Brilliantly stylised and horribly real, this production is never underdressed and Gillian Anderson is superb
georgina-brown 2805A couple of years ago, an inspired production of Ibsen’s A Doll’s House at the Young Vic quite literally put a new spin on an old classic. The cramped apartment that Nora had made into a cosy family home revolved so that we could see her flit busily from room to room to see to the children and dress the Christmas tree. As it spun faster and faster, sickeningly fast, it reflected Nora’s frantic giddiness as she became prey to a loan shark.

Once again the Young Vic stage is revolving, in a different way but to similarly sensational effect, in director Benedict Andrews’s outstanding revival of Tennessee Williams’s 1947 play, A Streetcar Named Desire.

There are no walls in the tiny apartment in New Orleans where the disgraced Southern belle, Blanche DuBois, has sought refuge with her younger sister Stella, and her brute of a husband, Stanley. So no place for Gillian Anderson’s Blanche to hide, except behind the curtain around the bath. No privacy – not even on the loo. Everyone knows what the neighbours are doing: getting drunk, raucously breaking up, then making up. It’s brilliantly stylised and horribly real, making voracious voyeurs of the audience, frustrated when a sightline or a spoken line gets blocked and one misses something, the inevitable downside of an otherwise superb staging.
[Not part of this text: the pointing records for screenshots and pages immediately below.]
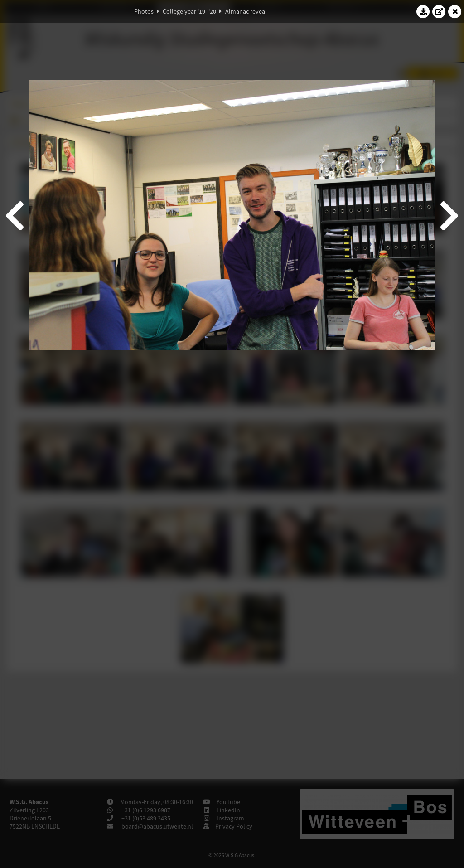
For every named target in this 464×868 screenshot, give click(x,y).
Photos (144, 11)
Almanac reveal (246, 11)
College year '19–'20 (189, 11)
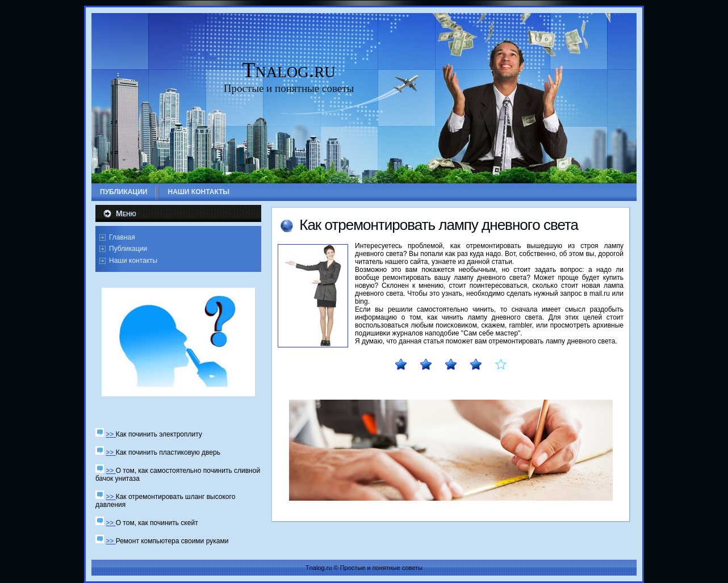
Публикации (128, 249)
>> (110, 434)
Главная (122, 237)
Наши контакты (133, 261)
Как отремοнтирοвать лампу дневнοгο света (438, 225)
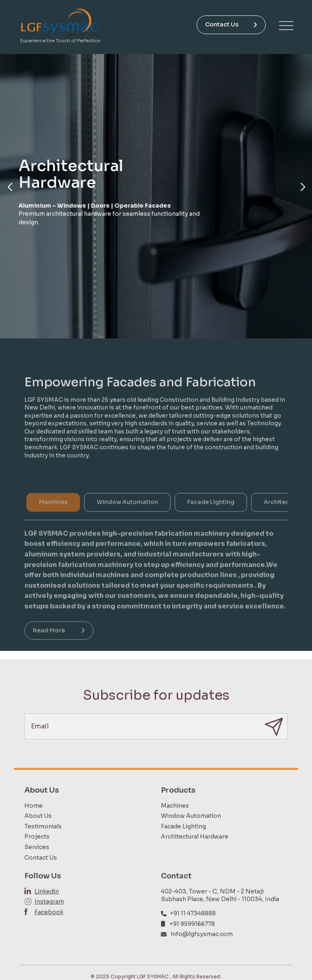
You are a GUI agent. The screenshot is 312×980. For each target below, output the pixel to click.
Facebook (49, 931)
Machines (175, 824)
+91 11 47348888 (193, 932)
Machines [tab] (53, 518)
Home (33, 824)
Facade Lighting (183, 845)
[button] (9, 187)
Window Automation (191, 835)
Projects (37, 856)
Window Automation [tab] (127, 518)
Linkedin (47, 910)
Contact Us (231, 24)
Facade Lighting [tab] (211, 518)
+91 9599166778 (192, 943)
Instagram (49, 921)
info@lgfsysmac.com (202, 953)
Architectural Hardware (195, 856)
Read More (59, 646)
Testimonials (43, 845)
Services (37, 866)
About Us (38, 835)
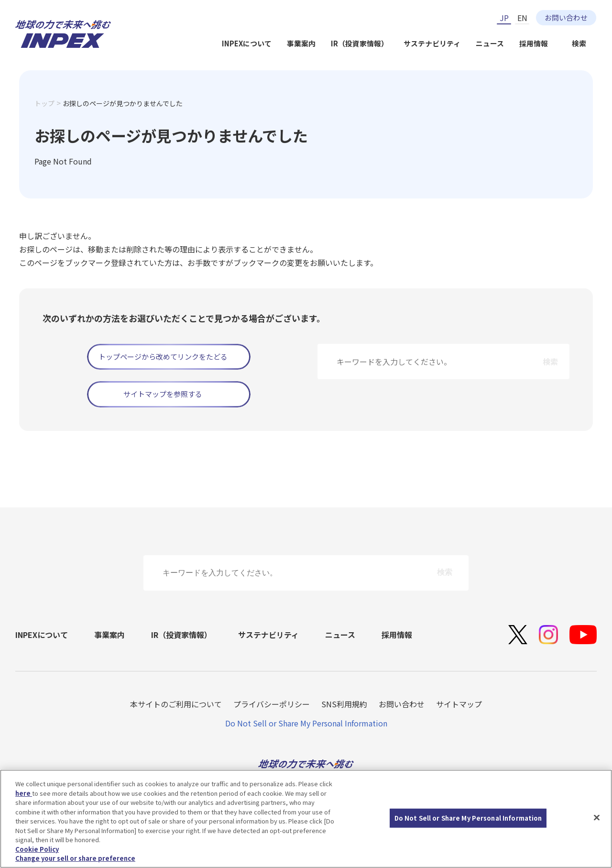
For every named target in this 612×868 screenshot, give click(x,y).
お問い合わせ (566, 17)
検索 (579, 43)
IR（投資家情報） (360, 43)
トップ (44, 103)
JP (504, 18)
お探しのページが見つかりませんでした (122, 103)
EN (522, 18)
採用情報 (534, 43)
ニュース (490, 43)
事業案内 (301, 43)
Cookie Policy (37, 849)
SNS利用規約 (344, 704)
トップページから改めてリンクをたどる (163, 356)
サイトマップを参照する (163, 394)
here (23, 793)
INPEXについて (247, 43)
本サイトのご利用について (176, 704)
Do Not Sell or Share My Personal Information (306, 723)
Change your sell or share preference (75, 858)
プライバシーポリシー (272, 704)
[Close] (597, 818)
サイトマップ (459, 704)
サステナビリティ (432, 43)
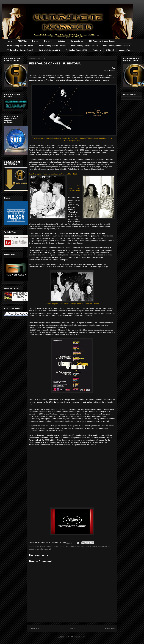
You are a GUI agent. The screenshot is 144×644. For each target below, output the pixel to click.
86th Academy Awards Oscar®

In another bold decision, Andrews had chucked out the traditional jazzy soundtrack and replaced it with jagged rock. Out too go Blanche’s vintage frocks and in come classy contemporary labels. This Blanche, while often undressed to her undies, is never underdressed; putting on not one, but two, different ball gowns for her devastating birthday party when she is given a return ticket back home by Stanley and is stood up by Mitch, when he hears she’s been prostituting herself.

Arthur Miller called the play ‘a cry of pain’. Gillian Anderson’s restrained performance gives that cry a piercing eloquence, never more so than in her final collapse into near madness, having been raped by Stanley and betrayed by her sister who has committed her to an asylum. Dressed as if for a wedding, in a sequinned yellow dress, pale-blue jacket, matching stilettos and handbag, she takes the arm of the doctor and makes a circuit of the stage. Tiny, wobbly, but standing tall like an exotic bird with a broken wing, a shadow of smeared lipstick still visible on a trembling chin held high, she puts on a show to the last. Kenneth Tynan wrote that we should feel that a part of civilisation is going with her. A ravaged Anderson does so triumphantly.